An insulating hollow sphere has inner radius \(a\) and outer radius \(b .\) Within the insulating material the volume charge density is given by \(\rho(r)=\frac{\alpha}{r},\) where \(\alpha\) is a positive constant. (a) In terms of \(\alpha\) and \(a,\) what is the magnitude of the electric field at a distance \(r\) from the center of the shell, where \(a < r < b ?\) (b) A point charge \(q\) is placed at the center of the hollow space, at \(r=0 .\) In terms of \(\alpha\) and \(a,\) what value must \(q\) have (sign and magnitude) in order for the electric field to be constant in the region \(a < r < b,\) and what then is the value of the constant field in this region?

[A block of data]
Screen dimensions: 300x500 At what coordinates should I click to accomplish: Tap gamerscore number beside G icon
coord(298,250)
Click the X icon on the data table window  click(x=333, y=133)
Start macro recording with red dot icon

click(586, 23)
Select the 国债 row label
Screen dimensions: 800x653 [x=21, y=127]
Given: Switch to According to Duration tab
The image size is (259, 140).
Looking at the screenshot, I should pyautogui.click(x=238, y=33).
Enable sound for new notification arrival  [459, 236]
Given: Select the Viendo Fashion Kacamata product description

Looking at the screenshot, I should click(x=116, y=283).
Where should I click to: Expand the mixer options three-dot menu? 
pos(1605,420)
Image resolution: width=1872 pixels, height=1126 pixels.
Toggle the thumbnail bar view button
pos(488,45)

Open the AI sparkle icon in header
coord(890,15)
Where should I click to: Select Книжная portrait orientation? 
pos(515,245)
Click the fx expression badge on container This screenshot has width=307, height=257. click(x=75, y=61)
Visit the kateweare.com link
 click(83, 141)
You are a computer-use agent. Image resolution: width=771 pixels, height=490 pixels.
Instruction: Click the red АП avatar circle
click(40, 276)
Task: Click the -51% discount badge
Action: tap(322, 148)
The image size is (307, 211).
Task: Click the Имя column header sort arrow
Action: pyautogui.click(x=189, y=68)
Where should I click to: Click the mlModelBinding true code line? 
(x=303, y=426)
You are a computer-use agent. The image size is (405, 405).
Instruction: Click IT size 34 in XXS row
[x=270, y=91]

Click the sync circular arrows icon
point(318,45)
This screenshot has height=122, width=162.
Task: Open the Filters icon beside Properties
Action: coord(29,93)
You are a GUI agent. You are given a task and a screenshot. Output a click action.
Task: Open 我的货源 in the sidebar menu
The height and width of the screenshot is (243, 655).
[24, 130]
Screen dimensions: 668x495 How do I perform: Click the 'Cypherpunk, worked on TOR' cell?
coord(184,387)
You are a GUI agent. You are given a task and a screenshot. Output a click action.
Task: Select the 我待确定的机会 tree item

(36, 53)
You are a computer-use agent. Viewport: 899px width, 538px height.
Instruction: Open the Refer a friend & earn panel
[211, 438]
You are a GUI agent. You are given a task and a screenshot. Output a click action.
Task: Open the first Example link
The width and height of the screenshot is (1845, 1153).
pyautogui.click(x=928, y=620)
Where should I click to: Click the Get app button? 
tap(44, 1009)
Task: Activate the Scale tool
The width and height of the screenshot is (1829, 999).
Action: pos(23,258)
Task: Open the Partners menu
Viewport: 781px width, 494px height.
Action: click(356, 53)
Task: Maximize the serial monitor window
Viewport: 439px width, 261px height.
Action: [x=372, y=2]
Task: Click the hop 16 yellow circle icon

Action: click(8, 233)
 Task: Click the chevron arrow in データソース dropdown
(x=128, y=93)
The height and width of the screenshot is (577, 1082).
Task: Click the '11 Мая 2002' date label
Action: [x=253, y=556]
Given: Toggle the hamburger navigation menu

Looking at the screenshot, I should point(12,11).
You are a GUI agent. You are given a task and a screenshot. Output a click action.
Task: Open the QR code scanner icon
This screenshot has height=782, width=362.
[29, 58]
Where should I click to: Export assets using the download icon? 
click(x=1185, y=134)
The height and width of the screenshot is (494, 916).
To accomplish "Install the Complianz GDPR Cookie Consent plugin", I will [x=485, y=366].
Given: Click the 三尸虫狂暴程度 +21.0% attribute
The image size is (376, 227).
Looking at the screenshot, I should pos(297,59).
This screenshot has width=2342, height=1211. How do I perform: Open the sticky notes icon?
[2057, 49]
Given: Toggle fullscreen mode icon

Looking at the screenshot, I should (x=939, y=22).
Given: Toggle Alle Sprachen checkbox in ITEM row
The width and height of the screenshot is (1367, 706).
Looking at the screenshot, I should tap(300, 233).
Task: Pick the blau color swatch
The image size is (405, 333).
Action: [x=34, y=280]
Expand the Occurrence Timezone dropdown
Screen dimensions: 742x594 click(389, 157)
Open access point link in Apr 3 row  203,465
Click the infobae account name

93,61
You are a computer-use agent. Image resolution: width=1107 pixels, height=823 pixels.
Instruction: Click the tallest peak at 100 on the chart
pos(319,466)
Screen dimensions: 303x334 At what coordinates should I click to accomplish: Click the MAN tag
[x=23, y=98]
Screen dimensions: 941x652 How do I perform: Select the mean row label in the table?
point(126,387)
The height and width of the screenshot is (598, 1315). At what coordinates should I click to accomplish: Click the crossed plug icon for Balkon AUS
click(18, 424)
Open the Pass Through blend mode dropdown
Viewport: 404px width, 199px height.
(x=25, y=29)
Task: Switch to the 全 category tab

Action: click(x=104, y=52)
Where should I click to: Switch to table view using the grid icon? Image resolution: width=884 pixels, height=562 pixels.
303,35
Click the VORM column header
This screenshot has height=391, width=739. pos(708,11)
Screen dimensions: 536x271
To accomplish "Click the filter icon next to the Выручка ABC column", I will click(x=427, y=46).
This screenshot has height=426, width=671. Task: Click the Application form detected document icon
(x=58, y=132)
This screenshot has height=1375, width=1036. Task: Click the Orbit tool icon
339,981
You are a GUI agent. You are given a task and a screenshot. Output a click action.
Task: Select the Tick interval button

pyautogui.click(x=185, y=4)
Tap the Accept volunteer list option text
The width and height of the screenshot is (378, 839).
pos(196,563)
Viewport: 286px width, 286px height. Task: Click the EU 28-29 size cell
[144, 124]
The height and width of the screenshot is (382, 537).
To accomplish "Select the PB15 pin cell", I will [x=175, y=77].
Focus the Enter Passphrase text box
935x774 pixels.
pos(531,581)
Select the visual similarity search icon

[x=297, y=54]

### DO THIS:
Answer these about the hollow sphere problem above:
1. Which letters name the sphere's inner and outer radius?
2. How is the volume charge density inside the insulating material given?
3. Where is the point charge q placed?

### RESULT:
1. The inner radius is a and the outer radius is b.
2. As ρ(r) = α/r, where α is a positive constant.
3. At the center of the hollow space, at r = 0.